I often get asked if I chose to limit my potential client pool by being upfront about ethics. Similarly, an ad agency recently assumed I wouldn’t work with them because of a couple of dodgy clients on their roster. There’s a misconception that we won’t work with many brands because of some kind of moral objection but we’re about making things better, not saintly. In the last year, I have worked with an FMCG retailer, a multi-national conglomerate, a hospice and local government. I have even advised brands who are yet to make any ethical commitment at all but there’s always the chance that they will be influenced by what I do and change their minds. The point is that we are realists, not dreamers.

It means we can and do work with most brands. First and foremost, how else can we expect them to change? Secondly, sustainability is no longer just an option – we’re strategists who know how to take customers and employees on a journey that all brands have to embark on. Thirdly, such is the interest in ethics and sustainability that even though there will always be some companies that don’t have an ethical bone in their body they are increasingly rare. It is, as always, about balance. Small improvements are better than none. They open the doors to real and meaningful progress further down the line.

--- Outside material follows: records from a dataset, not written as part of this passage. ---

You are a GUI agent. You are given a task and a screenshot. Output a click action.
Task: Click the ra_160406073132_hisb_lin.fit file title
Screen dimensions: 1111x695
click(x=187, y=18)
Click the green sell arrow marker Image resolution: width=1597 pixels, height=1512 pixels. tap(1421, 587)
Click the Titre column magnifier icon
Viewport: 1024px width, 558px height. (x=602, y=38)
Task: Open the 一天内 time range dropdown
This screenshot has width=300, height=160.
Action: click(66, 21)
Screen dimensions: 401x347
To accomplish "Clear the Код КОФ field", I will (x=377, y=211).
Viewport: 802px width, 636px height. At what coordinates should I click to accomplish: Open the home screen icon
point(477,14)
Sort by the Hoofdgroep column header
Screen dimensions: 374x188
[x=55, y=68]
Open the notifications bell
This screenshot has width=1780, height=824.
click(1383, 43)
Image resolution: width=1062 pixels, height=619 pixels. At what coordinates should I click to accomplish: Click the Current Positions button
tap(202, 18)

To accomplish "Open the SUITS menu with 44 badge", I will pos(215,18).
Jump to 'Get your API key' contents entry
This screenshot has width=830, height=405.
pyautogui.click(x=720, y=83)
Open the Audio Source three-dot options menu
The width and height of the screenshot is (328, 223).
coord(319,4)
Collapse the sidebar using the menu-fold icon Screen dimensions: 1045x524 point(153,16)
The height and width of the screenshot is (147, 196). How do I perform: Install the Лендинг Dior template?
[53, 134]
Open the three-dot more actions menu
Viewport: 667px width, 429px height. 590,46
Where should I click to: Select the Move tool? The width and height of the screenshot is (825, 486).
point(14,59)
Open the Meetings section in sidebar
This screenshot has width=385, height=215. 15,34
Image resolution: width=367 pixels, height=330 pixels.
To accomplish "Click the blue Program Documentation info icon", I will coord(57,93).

It’s also true that some who are the most evangelical about ethics demonstrate none of the values they demand from others. We all know people like that, and my profession is no exception. Ethics are not morals. If we’re going to keep making progress we must ditch moralistic overtones. It needs to happen over time and be overseen by strategists who understand the relationship between business as normal and long term sustainability; strategists who work with all kinds of brands rather than just the converted. Nor should we allow progress to be undermined by petty criticism of occasional compromises, like owning the wrong type of car or writing this post on an Apple MacBook Pro. Nobody is perfect.

Progress of any kind should be recognised and encouraged. Whether we like it or not, business plays a critical role in driving sustainability and ethical behaviour for all humankind.  If we make it black or white it won’t happen. We must balance the need for change with allowing companies to find the path that is right for them, and keep nudging them along. Pressure groups and activists must keep them on their toes but they should be constructive and engaging rather than just hostile.

So, the next time you meet a brand consultant whose into ethics and sustainability remember that they are completely normal. They work in the real world and are just like you – smart, commercially astute and forward thinking. And just like everybody else, they want the world to be a nicer place, but unlike most they’re happy for everybody to know it too.